Under the modified nexus model advocated by the OECD, Ireland's knowledge development box will apply to income arising from certain patents and copyrighted software which result from R&D carried on in Ireland.  A tax rate of 6.25% will apply to such income.  Where R&D is carried on outside of Ireland or arises from bought-in intellectual property, the preferential rate of tax is unlikely to apply.  We await the publication of the Finance Bill to ascertain the exact details of the new regime, the treatment of gains and its interaction with Ireland's 25% tax credit regime for R&D and IP amortisation tax regime.

Country-by-Country Reporting

Where a Multi-National Enterprise ("MNE") with consolidated group turnover of €750m+ has an ultimate parent incorporated and tax resident in Ireland, the new country-by-country reporting is likely to apply.  Suffice as to note that under Action 13 of the OECD BEPS – "… large MNEs will be required to file a Country-by-Country Report that will provide annually and for each tax jurisdiction in which they do business the amount of revenue, profit before income tax and income tax paid and accrued.  It also requires MNEs to report their number of employees, stated capital, retained earnings and tangible assets in each tax jurisdiction.  Finally, it requires MNEs to identify each entity within the group doing business in a particular tax jurisdictionand to provide an indication of the business activities each entity engages in."

We await the publication of the Irish Finance Bill for details of the compliance obligations that country-by-country reporting will bring.

Conclusion

Ireland's attraction as a key location from which to conduct business should be further enhanced in the post-BEPS world.  Changes announced in the Irish Budget demonstrate Ireland's commitment to have its tax regime be one of the best in class and free from challenge under either OECD principles or indeed EU law.  Whilst country-by-country reporting will create a further compliance burden for MNE's with an Irish holding company, it is merely part of the new world of accepting that a group's international tax affairs need to be capable of increased scrutiny in the new arena of openness.  

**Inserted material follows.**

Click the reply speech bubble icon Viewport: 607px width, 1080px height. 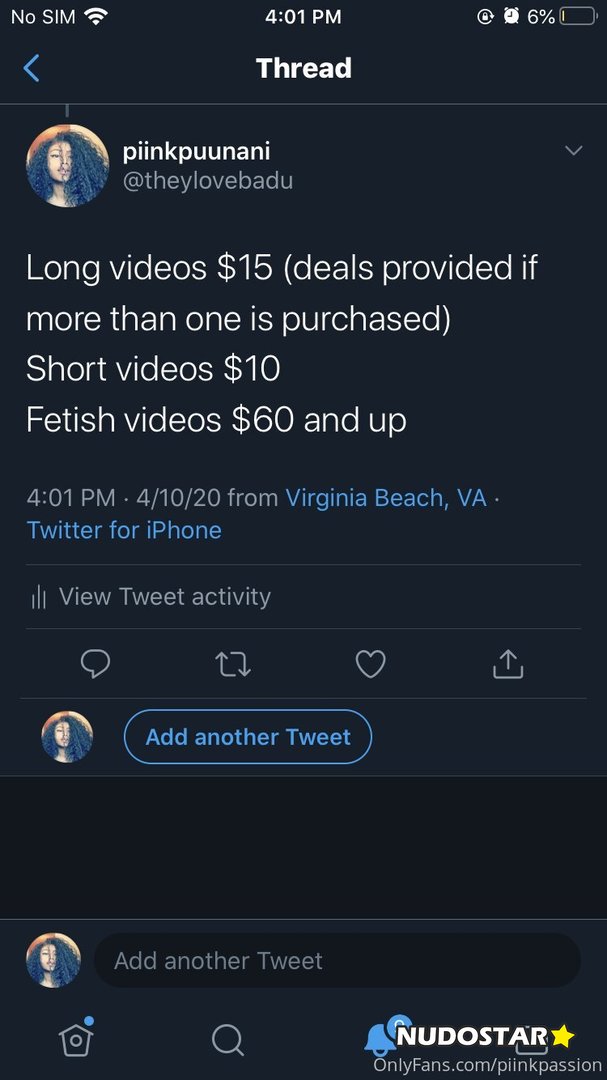point(95,663)
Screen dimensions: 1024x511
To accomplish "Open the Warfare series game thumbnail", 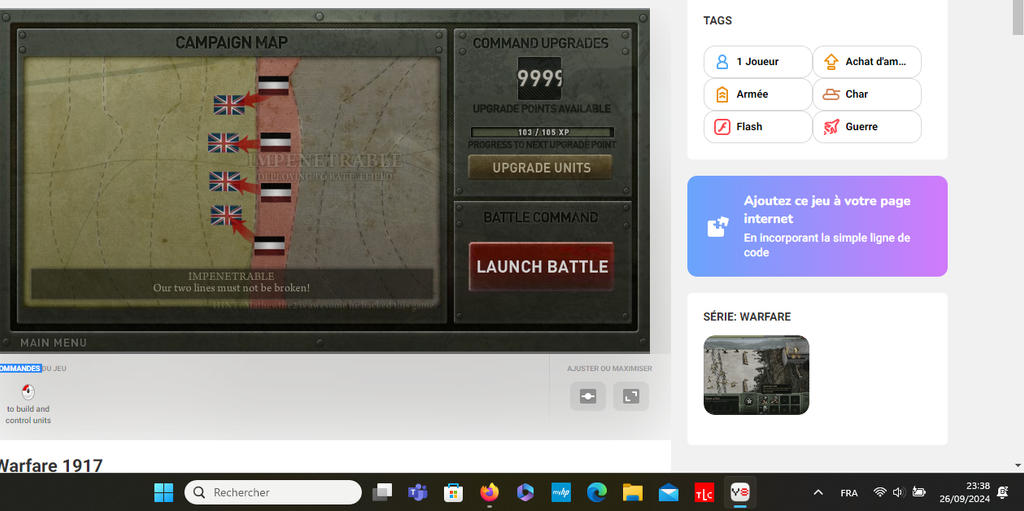I will [756, 375].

Not alone is this a tax-driven initiative, the Irish Companies Act 2014 puts a requirement on directors to include an annual compliance statement on a company's Irish tax affairs.  Such a statement will need to  consider country-by-country reporting, maintenance of transfer pricing documentation and, by implication, a review on the overall tax strategy adopted by Irish incorporated companies.

Storm clouds may be growing in the EU with the European Commission's Action Plan for Fair and Efficient Corporate Taxation in the EU and a revised proposal on the Companies Consolidated Tax Base ("CCTB") awaited.  For now, Ireland has once again dealt with the international agenda promoting openness and transparency of MNE's tax affairs whilst maintaining a stable tax environment to remain as one of the best location worldwide to conduct corporate activities.